▸ **REQUIREMENT**: Scan the records below and copy every line that contains the string "will".

▸ **Collected data entries**:
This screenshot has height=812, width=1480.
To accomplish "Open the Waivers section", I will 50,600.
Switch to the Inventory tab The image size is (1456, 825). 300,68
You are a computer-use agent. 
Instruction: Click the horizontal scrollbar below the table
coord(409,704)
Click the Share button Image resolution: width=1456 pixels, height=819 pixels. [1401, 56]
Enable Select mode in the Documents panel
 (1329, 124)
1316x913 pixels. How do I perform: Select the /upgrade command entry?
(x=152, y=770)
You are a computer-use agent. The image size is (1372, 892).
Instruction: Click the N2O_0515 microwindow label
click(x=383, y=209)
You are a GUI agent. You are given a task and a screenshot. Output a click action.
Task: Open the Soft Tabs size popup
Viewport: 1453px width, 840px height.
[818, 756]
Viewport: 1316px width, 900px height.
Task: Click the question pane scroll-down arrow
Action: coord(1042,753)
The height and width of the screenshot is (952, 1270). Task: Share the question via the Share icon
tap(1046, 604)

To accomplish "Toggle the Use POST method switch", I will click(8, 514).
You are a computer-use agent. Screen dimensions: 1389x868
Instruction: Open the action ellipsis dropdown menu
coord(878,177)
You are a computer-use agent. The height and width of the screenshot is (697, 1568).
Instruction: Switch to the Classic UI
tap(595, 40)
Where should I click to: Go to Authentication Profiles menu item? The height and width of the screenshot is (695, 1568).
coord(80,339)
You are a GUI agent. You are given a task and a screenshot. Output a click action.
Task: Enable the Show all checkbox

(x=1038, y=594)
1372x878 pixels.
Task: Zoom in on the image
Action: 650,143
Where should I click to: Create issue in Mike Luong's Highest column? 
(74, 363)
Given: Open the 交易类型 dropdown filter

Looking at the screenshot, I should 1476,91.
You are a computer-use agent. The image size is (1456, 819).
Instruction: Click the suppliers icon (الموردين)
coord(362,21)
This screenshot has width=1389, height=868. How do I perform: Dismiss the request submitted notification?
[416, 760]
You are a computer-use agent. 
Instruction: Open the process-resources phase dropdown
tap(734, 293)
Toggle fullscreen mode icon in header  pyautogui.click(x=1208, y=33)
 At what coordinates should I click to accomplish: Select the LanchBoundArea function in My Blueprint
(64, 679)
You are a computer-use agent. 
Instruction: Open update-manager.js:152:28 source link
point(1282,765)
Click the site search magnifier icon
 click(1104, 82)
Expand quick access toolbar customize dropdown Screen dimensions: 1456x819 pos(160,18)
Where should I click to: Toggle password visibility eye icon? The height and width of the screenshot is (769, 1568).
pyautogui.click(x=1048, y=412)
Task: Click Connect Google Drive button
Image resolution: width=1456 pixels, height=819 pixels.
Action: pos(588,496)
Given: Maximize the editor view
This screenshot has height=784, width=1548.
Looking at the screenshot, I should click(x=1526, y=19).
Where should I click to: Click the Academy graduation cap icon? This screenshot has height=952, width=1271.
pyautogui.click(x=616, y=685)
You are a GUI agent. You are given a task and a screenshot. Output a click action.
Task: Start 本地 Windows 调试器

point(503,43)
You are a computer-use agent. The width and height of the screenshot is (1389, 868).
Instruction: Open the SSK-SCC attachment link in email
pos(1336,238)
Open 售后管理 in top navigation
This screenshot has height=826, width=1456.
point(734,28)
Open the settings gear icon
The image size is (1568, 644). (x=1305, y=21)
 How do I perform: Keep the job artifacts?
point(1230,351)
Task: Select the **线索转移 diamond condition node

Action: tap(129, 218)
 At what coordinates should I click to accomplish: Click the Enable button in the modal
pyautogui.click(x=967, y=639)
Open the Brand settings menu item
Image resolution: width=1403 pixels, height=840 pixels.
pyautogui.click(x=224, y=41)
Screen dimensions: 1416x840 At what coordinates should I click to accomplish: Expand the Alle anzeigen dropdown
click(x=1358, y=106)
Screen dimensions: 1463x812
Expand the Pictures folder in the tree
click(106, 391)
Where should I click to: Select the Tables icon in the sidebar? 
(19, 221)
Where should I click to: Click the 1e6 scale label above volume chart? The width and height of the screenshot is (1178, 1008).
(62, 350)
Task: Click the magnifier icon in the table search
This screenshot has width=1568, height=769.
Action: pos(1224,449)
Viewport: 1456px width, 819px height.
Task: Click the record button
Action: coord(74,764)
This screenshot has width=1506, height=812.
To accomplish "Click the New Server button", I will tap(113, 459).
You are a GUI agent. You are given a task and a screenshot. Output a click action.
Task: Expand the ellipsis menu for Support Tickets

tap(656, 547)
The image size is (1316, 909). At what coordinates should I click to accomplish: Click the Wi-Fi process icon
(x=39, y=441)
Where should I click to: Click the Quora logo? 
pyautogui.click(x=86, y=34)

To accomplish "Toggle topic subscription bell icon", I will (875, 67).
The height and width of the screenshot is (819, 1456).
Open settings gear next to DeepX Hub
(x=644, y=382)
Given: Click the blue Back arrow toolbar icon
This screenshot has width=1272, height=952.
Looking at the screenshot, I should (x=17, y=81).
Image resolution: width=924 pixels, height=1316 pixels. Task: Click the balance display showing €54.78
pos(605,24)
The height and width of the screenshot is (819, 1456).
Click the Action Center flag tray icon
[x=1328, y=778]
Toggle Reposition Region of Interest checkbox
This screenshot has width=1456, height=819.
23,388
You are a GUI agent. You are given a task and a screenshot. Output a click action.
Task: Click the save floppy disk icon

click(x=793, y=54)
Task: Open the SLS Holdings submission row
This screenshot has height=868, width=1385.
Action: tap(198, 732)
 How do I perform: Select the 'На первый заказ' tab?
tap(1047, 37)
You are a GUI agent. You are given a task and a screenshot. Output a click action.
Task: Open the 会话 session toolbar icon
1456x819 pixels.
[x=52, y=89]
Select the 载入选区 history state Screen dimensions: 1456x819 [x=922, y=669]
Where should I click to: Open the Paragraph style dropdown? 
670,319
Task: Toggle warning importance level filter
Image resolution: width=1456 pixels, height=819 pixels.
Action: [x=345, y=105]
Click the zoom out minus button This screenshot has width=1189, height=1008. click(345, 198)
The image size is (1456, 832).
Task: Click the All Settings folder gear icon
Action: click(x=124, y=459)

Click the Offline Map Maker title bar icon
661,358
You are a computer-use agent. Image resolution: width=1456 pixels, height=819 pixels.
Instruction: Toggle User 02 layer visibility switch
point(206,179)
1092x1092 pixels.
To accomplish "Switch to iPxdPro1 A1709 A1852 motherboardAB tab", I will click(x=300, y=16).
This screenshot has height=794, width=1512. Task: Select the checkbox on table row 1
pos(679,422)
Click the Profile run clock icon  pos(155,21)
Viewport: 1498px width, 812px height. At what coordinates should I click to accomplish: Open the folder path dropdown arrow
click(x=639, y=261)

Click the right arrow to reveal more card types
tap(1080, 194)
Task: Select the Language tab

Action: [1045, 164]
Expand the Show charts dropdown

▸ **EXERCISE ANSWER**:
To accomplish "Open the Waivers section", I will 50,600.
To accomplish "Toggle the Use POST method switch", I will click(8, 514).
To accomplish "Click the New Server button", I will tap(113, 459).
To accomplish "Toggle topic subscription bell icon", I will (875, 67).
To accomplish "Switch to iPxdPro1 A1709 A1852 motherboardAB tab", I will click(x=300, y=16).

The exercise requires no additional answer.